## TEXT UNDER STUDY
A tour of the facility was conducted inside and out. LPA conducted a general overall inspection, which included but was not limited to the following: Facility physical plant, food service, medication management, record review and facility administration.
The facility is a one story six (6) bedroom, three (3) bathroom home.

During today's inspection, LPA observed the following: Indoor and outdoor passageways were observed to be free from obstruction. There are no pools or bodies of water. There are no firearms or other dangerous weapons in the facility. Poisons and cleaning agents were observed to be secured and inaccessible to residents in care. Facility fire clearance is maintained in conformity with State Fire Marshal regulations. LPA toured every room in the facility. Rooms designated as resident rooms had the required furnishings and sufficient lighting available. Licensee provided each resident with clean linen, in good repair, and sufficient hygiene products for personal use. The hot water temperature measured at 115 degrees F. The facility had functioning carbon monoxide detectors, multiple smoke detectors, and one operable fire extinguisher. The facility was stocked with a two-day supply of perishable food items and a seven-day supply of nonperishable food items. Staff records were reviewed and contained CPR/First Aid training, Health Screening Reports, and annual training. Resident records were reviewed and had a current Physician's Report, Resident Appraisal, Identification and Emergency Information, Admission Agreement, and Centrally Stored Medication and Destruction Records. LPA observed medications are stored and dispensed according to physician's orders

No deficiencies were observed during today's inspection. An exit interview was conducted and copy of this report was provided at the conclusion of the visit.

## ASSIGNED TASK A
Copy everything from "A tour of the" down to "and facility administration." in the inspection report, swapping "inspection" for "assessment".
## ASSIGNED TASK B
Answer these from the inspection report:
(i) How many bedrooms and bathrooms does the home have?
(ii) What did the hot water temperature measure?
(iii) How many operable fire extinguishers did the facility have?
The records after this point are separate from the inspection report.

## INFORMATION
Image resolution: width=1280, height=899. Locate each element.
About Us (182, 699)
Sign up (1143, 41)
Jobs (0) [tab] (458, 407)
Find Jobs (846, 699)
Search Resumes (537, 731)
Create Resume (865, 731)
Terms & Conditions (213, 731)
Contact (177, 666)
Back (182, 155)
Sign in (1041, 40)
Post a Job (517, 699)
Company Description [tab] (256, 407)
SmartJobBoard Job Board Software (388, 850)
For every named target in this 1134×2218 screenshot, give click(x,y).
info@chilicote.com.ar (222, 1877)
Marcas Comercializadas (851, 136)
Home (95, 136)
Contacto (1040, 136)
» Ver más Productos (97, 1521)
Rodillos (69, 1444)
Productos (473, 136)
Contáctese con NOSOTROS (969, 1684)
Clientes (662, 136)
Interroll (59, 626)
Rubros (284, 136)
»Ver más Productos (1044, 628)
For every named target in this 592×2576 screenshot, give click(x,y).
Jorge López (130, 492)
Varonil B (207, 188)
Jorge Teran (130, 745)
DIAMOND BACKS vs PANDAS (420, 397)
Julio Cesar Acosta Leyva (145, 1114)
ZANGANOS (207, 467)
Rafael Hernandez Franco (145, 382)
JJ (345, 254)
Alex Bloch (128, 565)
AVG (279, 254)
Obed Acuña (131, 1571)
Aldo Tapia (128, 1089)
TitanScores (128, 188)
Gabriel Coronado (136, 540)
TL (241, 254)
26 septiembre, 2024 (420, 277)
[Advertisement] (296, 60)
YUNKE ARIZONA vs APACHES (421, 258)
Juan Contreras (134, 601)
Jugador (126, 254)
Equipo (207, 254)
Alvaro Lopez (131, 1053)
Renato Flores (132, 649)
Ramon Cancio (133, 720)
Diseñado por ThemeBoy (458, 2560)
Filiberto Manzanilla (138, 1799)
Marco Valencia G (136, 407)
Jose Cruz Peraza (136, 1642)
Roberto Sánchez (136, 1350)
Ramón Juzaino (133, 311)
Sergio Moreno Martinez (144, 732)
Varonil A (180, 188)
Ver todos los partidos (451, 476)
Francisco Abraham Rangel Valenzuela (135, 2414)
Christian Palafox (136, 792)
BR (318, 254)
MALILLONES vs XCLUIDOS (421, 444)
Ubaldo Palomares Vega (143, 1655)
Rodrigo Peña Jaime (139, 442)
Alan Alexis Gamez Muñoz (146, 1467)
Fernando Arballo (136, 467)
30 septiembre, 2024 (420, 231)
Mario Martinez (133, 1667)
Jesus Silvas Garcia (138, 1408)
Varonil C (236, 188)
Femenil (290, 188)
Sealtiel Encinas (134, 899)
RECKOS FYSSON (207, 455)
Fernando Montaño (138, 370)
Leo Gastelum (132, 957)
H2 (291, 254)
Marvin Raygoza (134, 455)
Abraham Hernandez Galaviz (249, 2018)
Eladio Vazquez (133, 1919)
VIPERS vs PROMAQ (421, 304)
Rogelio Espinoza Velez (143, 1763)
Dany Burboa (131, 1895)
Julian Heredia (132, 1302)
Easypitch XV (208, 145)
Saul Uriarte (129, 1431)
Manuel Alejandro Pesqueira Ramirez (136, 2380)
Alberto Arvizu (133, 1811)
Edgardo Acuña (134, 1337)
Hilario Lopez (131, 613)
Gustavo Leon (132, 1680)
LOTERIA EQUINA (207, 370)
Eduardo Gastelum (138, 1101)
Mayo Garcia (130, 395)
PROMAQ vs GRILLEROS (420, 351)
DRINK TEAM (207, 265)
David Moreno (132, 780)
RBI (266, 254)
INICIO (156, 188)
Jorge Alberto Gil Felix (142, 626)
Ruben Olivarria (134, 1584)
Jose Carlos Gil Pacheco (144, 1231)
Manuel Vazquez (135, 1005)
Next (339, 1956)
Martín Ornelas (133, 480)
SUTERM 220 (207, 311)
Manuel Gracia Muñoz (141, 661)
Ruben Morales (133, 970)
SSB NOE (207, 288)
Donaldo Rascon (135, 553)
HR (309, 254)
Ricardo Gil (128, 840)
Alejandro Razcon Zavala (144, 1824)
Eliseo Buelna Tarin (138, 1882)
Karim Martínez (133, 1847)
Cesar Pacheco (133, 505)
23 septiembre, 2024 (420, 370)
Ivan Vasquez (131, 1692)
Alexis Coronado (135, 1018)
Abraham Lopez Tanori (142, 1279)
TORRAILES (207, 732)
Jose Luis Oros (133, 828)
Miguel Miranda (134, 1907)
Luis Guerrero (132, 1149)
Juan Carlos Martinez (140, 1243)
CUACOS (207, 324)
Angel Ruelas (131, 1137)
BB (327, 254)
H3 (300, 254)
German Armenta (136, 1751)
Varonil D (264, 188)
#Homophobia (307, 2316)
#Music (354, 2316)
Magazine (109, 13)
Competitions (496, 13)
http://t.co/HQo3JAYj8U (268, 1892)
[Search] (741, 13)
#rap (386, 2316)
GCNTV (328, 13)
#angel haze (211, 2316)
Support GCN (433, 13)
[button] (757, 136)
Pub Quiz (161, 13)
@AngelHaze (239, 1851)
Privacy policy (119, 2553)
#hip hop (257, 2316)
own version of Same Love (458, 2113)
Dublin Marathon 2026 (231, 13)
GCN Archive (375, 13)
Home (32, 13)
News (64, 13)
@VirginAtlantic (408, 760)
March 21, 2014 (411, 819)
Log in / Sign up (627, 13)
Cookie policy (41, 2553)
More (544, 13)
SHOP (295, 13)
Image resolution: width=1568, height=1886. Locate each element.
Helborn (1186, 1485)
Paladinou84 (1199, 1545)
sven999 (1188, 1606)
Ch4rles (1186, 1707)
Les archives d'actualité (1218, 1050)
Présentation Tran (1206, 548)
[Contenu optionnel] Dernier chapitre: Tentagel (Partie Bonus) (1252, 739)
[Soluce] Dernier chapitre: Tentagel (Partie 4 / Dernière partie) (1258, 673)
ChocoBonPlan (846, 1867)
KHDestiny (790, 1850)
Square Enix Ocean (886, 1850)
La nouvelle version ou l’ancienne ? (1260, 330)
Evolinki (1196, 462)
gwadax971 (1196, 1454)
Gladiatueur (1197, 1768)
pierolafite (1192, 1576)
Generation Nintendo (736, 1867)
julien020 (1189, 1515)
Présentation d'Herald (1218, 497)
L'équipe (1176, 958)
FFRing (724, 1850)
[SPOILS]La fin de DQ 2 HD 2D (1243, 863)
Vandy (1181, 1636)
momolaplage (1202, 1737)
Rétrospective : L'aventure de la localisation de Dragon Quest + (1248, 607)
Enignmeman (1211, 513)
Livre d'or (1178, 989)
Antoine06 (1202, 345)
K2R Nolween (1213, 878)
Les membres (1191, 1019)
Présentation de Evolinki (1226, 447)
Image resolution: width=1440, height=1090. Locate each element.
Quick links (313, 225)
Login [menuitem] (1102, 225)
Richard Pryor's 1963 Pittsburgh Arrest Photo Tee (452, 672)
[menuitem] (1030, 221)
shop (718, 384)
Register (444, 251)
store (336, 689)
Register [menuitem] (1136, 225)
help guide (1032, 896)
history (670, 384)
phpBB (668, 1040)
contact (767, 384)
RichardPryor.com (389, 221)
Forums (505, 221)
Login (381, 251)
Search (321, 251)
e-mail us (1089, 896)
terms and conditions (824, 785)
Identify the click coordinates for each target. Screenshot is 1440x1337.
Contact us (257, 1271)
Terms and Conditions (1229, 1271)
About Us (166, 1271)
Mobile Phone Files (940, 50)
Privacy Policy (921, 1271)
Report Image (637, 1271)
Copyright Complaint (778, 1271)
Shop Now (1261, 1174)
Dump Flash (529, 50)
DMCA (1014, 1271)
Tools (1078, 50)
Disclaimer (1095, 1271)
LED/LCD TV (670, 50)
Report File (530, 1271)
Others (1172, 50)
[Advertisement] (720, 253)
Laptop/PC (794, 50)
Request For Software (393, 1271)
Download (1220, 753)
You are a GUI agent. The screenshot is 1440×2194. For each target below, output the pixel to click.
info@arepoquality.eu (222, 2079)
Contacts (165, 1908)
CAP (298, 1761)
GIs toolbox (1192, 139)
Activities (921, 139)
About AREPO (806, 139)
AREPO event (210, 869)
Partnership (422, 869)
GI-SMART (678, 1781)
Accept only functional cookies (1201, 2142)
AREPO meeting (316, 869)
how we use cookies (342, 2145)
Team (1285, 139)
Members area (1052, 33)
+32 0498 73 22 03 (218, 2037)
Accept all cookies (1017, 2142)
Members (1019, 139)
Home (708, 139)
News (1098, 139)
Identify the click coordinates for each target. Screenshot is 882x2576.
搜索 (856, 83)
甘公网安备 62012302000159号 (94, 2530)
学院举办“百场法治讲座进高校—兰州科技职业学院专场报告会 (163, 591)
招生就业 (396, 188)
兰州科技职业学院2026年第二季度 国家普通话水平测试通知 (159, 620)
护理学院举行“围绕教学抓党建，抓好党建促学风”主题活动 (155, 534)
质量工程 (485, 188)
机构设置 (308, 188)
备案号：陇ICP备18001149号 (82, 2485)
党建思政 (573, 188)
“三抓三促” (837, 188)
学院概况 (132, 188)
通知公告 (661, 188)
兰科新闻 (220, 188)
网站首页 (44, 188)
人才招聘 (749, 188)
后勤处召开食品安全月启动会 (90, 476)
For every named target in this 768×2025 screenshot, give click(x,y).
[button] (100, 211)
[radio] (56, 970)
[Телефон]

## EXERCISE RESULT A
A tour of the facility was conducted inside and out. LPA conducted a general overall assessment, which included but was not limited to the following: Facility physical plant, food service, medication management, record review and facility administration.

## EXERCISE RESULT B
(i) Six bedrooms and three bathrooms.
(ii) 115 degrees F.
(iii) One.